Zedd likes Marcel Duchamp’s slogan “The great artist of tomorrow will go underground,” and during our interviews he repeated it to me often enough that I wondered whom he was trying to convince. In 2010 Casanova took Zedd to Mexico City, her home turf. Mexico looked like a place where Zedd might be able to afford more of the comfort he needed and still stay in the Duchampian underground. But he was too broke to make a move.
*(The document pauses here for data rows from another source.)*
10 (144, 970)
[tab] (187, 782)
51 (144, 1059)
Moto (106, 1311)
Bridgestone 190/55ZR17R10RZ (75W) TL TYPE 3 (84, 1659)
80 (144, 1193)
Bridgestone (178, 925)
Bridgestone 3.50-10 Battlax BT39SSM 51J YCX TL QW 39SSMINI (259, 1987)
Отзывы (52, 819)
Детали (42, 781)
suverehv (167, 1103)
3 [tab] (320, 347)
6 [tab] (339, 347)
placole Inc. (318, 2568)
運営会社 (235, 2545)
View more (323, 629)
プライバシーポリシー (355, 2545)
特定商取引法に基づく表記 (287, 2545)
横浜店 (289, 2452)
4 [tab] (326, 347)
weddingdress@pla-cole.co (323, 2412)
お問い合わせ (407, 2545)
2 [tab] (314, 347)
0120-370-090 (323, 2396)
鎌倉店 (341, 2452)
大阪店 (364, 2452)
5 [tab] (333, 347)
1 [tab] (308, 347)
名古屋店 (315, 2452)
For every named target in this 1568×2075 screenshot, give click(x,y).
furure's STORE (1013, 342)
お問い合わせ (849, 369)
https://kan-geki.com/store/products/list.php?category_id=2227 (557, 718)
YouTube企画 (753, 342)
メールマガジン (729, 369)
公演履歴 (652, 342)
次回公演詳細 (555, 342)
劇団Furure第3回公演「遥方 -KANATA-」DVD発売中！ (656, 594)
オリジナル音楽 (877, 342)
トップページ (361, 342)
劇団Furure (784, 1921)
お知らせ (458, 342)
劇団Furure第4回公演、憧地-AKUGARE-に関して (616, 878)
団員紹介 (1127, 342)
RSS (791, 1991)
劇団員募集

Liberation came in the form of New York University’s Fales Library, which was building a “Downtown Collection” to document New York’s underground art scene from the 1970s to the 1990s. Richard Hell and Amos Poe had sold collections of papers and ephemera to the library. Zedd had been hauling his own assortment of letters, artwork, and retro porn between storage facilities and apartments for decades. Fales offered him more money for his collection than Zedd had ever made before. He accepted. I asked Zedd if he found it ironic that he had sold his collection to NYU, which many people see as a primary force in downtown Manhattan’s gentrification. “I figured if they were forcing me to move out of New York, at least I could get them to pay me for it,” he said.
In 2011, after the sale, Zedd and Casanova moved to Mexico City. Their son, Zerak, was born there later that year. Zedd says that after Williamsburg’s ugliness and high rents, his neighborhood in Mexico City is a beautiful place where “it’s hard not to be happy.” He spends most of his time painting and doing laundry for Zerak.
And his career might be entering something like a revival. In 2011 Mexico City’s Macabro Festival presented a retrospective of his films. The next year, he read from his memoirs to a packed house at Mexico City’s only English-language used bookstore. In 2013 art-house cinemas in Brooklyn and Mexico City held workshops and festivals on Zedd and the cinema of transgression.
And he’s started making movies again. The last time we spoke, Zedd told me he was raising funds for a new feature-length film called Love Spasm. The way he described it, the film sounded like a Zedd version of a romantic comedy. In the meantime, new odd jobs pay the rent: teaching film and English classes. He says his students are mostly bored or hostile, but that sounds about right for Zedd.